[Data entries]
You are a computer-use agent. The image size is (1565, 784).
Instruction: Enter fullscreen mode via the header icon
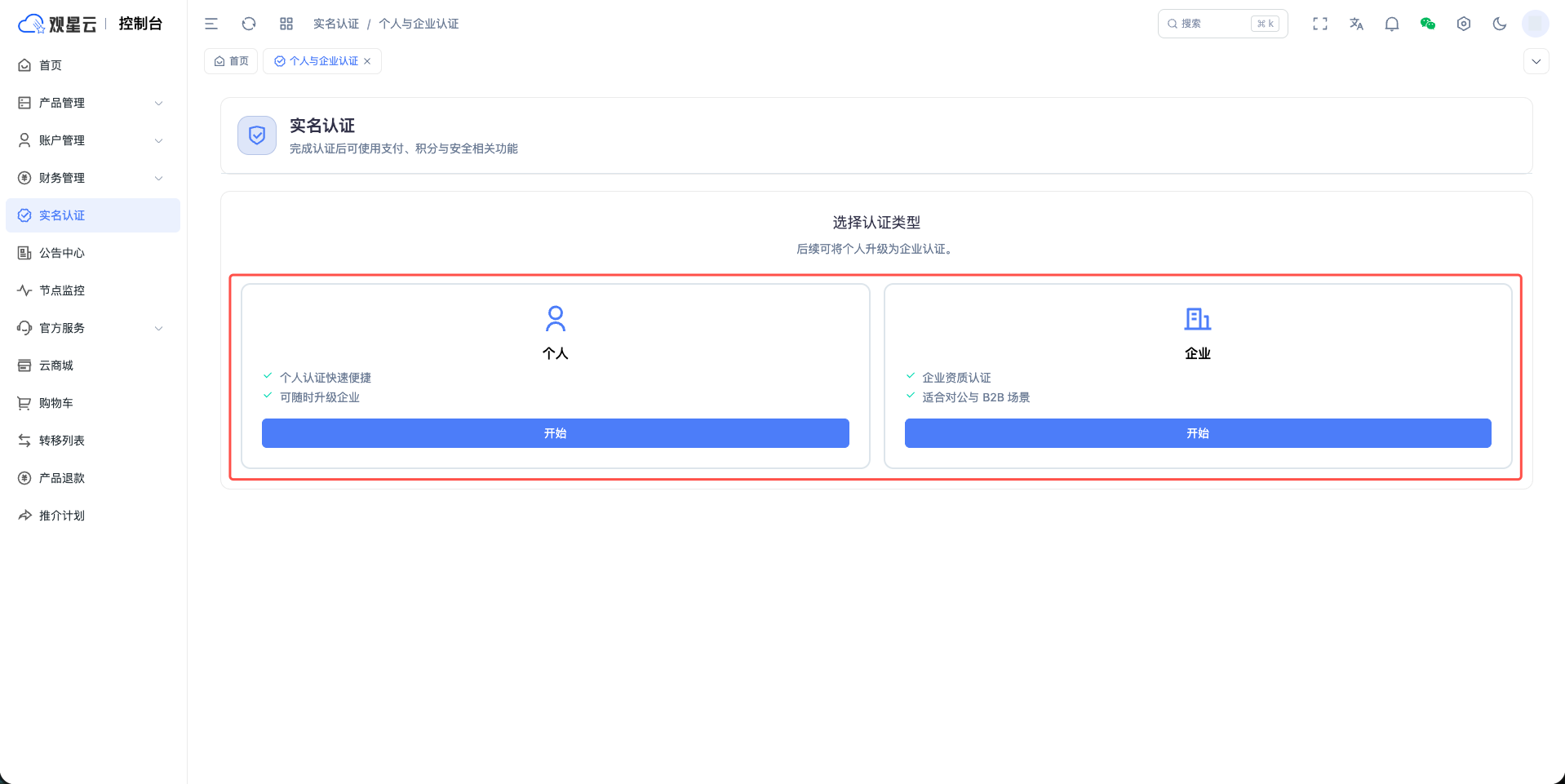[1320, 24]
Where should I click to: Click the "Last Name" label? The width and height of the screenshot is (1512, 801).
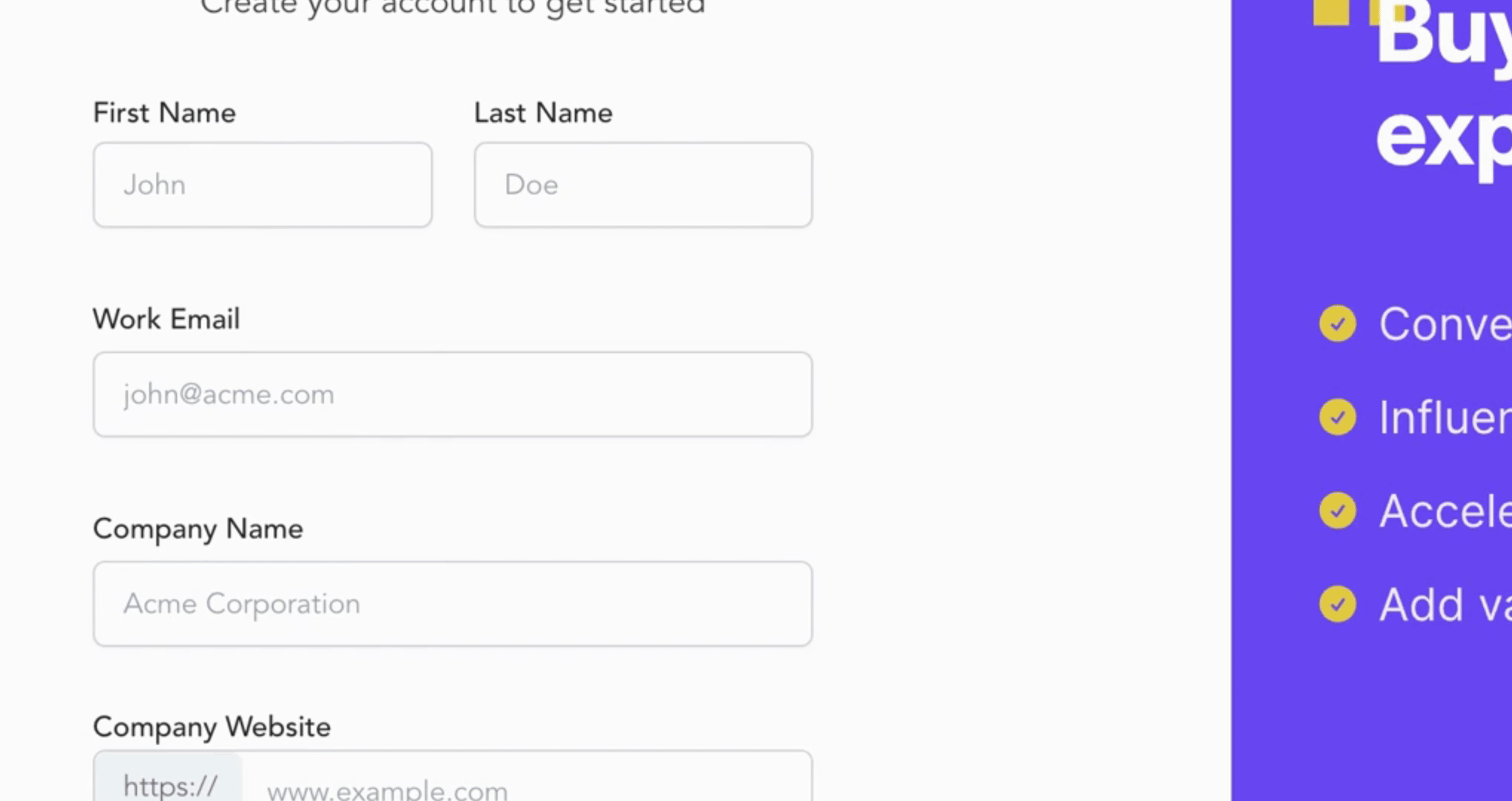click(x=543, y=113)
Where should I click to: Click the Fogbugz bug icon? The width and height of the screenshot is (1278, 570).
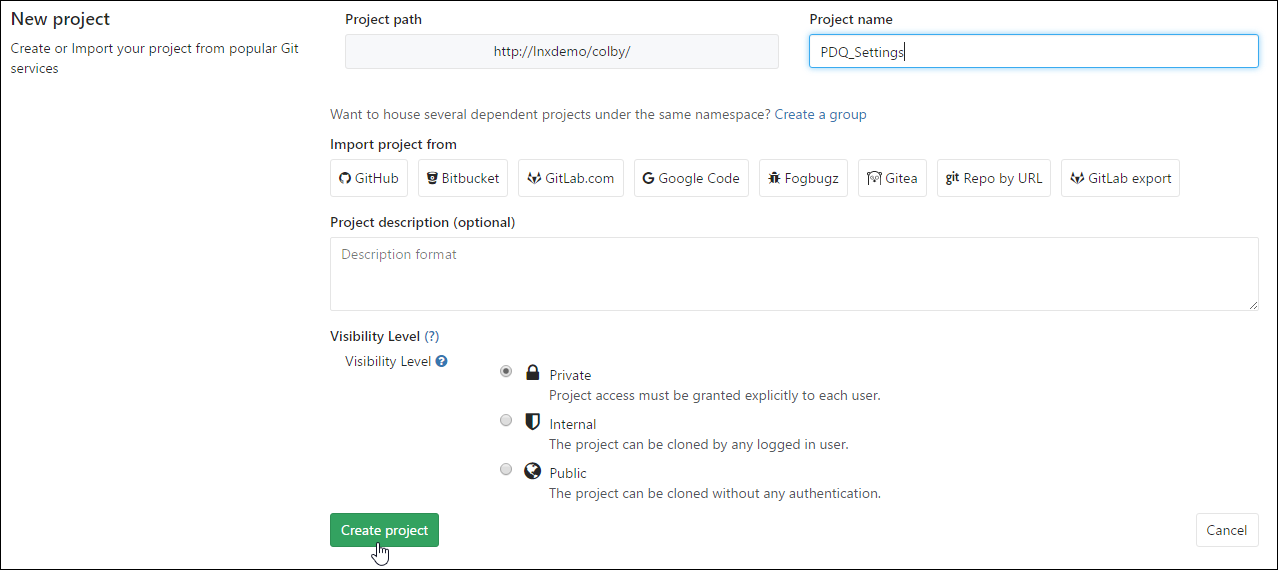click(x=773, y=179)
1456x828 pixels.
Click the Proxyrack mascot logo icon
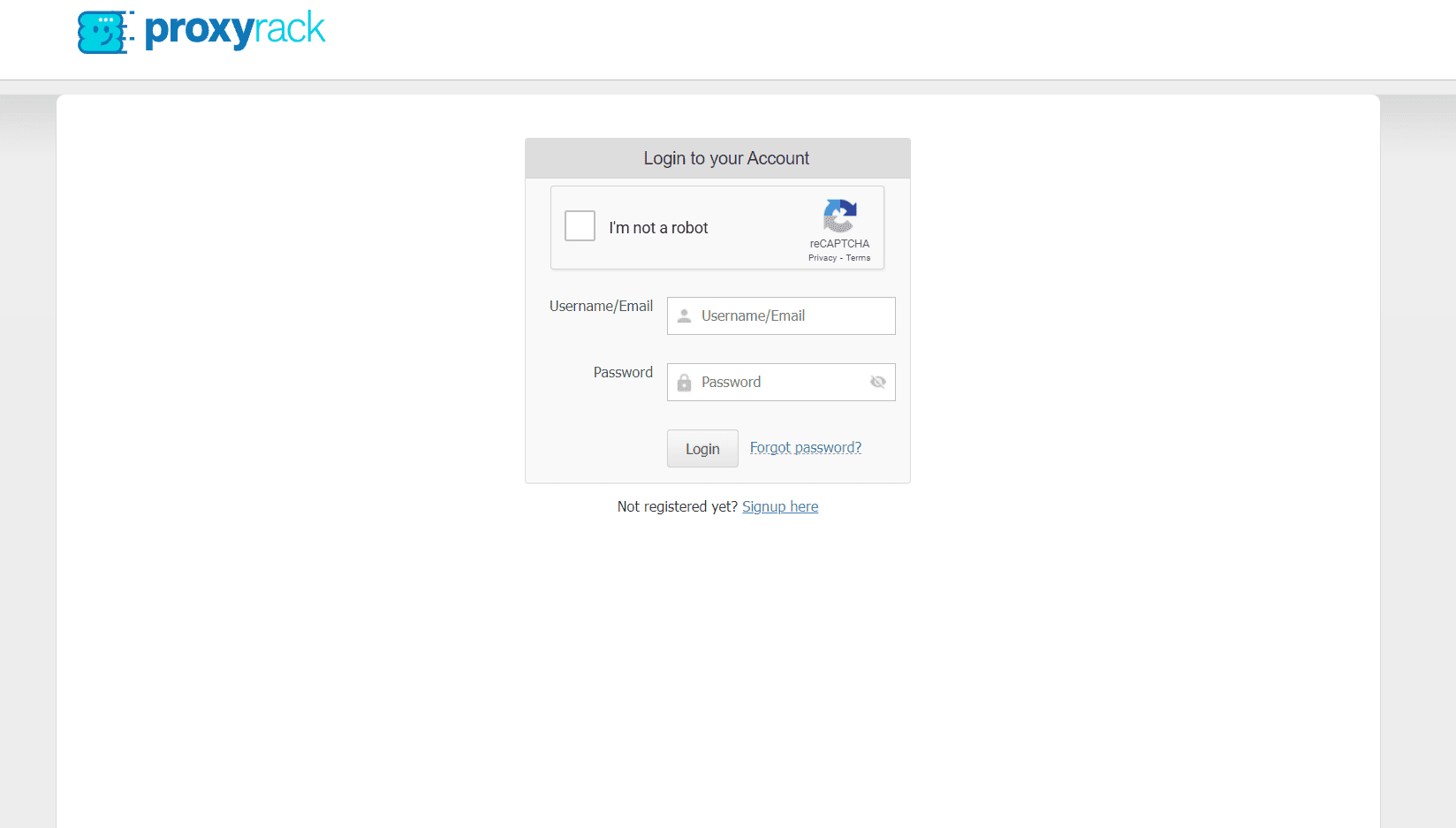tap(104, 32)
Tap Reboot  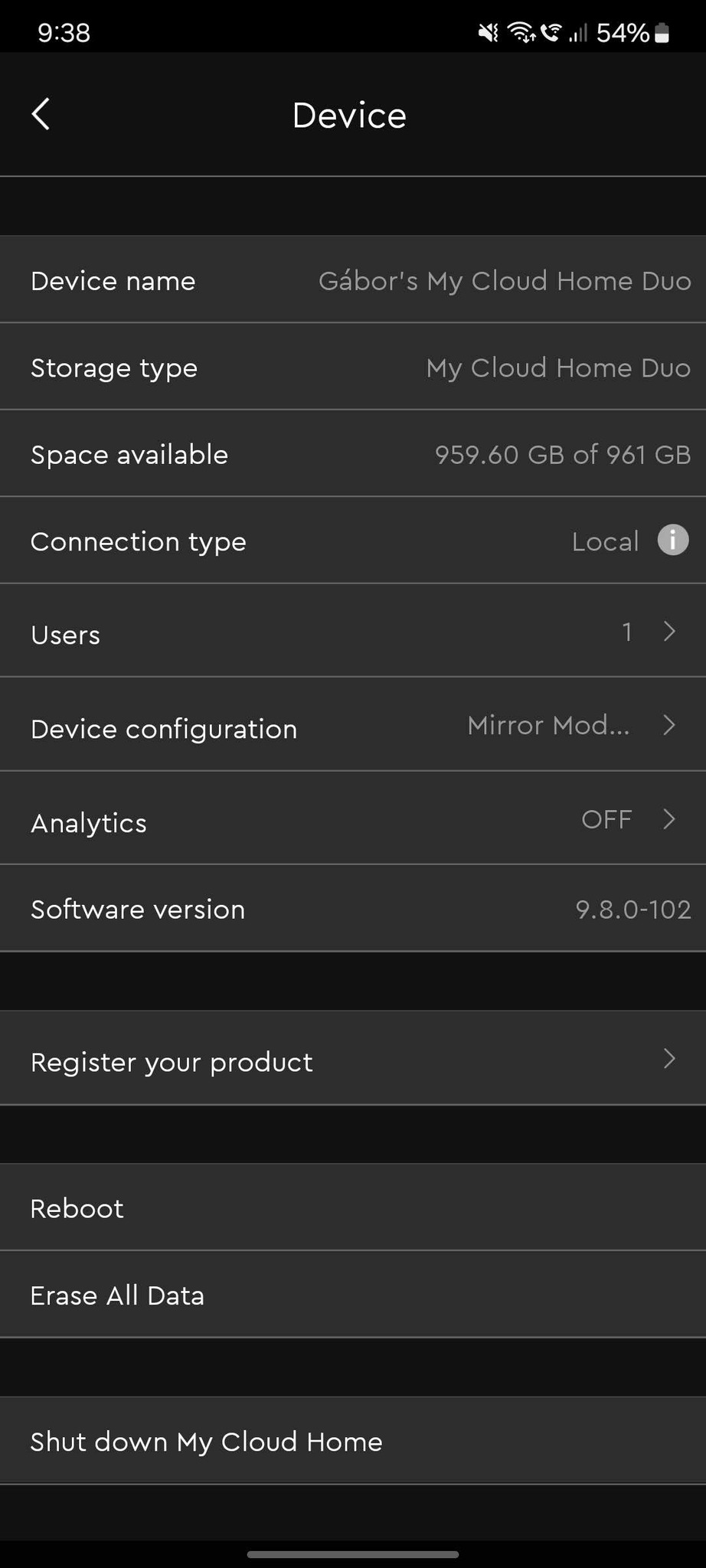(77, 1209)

ACTIVITY >>
Starting with the first line of the data, transcribe every line exactly through the one containing "1456x828 pixels.". No pictures go in.

ANSWER TO THIS PROBLEM >>
You are a computer-use agent. The image size is (1565, 784).
Instruction: Enter fullscreen mode via the header icon
[1320, 24]
Where should I click to: Click the "Last Name" label? The width and height of the screenshot is (1512, 801).
click(x=543, y=113)
Where should I click to: Click the Fogbugz bug icon? The width and height of the screenshot is (1278, 570).
click(x=773, y=179)
1456x828 pixels.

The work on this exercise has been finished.